Modbus TCP Binding Version 2 Crashes in OH2.4 RPi3A Setup

ion1 · January 9, 2020, 11:04pm

Yea … I was wondering whether Grafana/Influx might be an issue and that was going to be one of my next steps … to take it out of the equation.

But I do like the pretty graphs.

Kim_Andersen · January 9, 2020, 11:09pm

You can still have your graphs… Just move Grafana to another server…
I just noticed you´re using an Rpi3A (I didnt even know there was an A model). I´m using a Rpi3B+ on my main system. Thats the same Rpi which had the major issue running OH 2.4 with Grafana rendering images using phantomJS.
So if you´re using a Rpi3A, I would say for sure you are pushing it way above its limits… But give it a try by stopping grafana first (no need to stop Influxdb… It hardly uses any resources).

There may be another option regarding image rendering of Grafana… They dumped the phnatomJS and made something new. There should be a tutorial here somwhere… I have not tried myself, cause I choose to move Grafana insted, already having a windows server running doing nothing

gitMiguel · January 9, 2020, 11:09pm

Now theres a bunch of reasons why your system crashes. RPi is getting a bit lightweight.

What does mbmain.py do?

ion1 · January 9, 2020, 11:12pm

What does mbmain.py do?

MBLogic software … we have adapted it a bit.

ion1 · January 9, 2020, 11:20pm

OK … one of our setups is as follows …

rpi3A running OH2.4 … c/w Grafana/Influx … ip xxx.25 Modbus 2.x TCP Master wifi to …
rpi0 running our modbus software server slave ip xxx.120 (no OH2) …

This setup has been running with no errors for 40+hrs …

htop as follows …

Note swap mem ~50% …

Me thinks the problem lies with running oh2.4 and our modbus system together on one rpi3A using the 127.0.0.1 ip.

Perhaps its just too much for the rpi3A setup …

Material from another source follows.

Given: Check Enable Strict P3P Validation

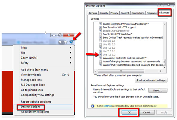Looking at the screenshot, I should (100, 34).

Will remove Grafana as Kim advises and see how that goes

rossko57 · January 9, 2020, 11:24pm

This won’t make it better, possibly worse. Properly set up Modbus error recovery adds delay to any remaining working parts of your modbus system, extending transaction queues.
If want to think about this properly, please see guide -

But in truth with one Modbus slave as you have shown us, I would leave retry settings at default
Messing with this will not fix your problem.

Get rid of modbus.cfg. It’s neither use nor ornament. Make very sure that you do not have v1 binding installed alongside v2.

Okay, so you have one slave, a half dozen pollers at fairly high poll rates, and many tens of Item? I am guessing all those data Things are linked to Items?
This is asking a lot of an RPi3. It’s not too much at all - but there are big performance traps set for you. (Especially if you are running your slave on the same RPi). There is not enough performance to allow you to be careless here.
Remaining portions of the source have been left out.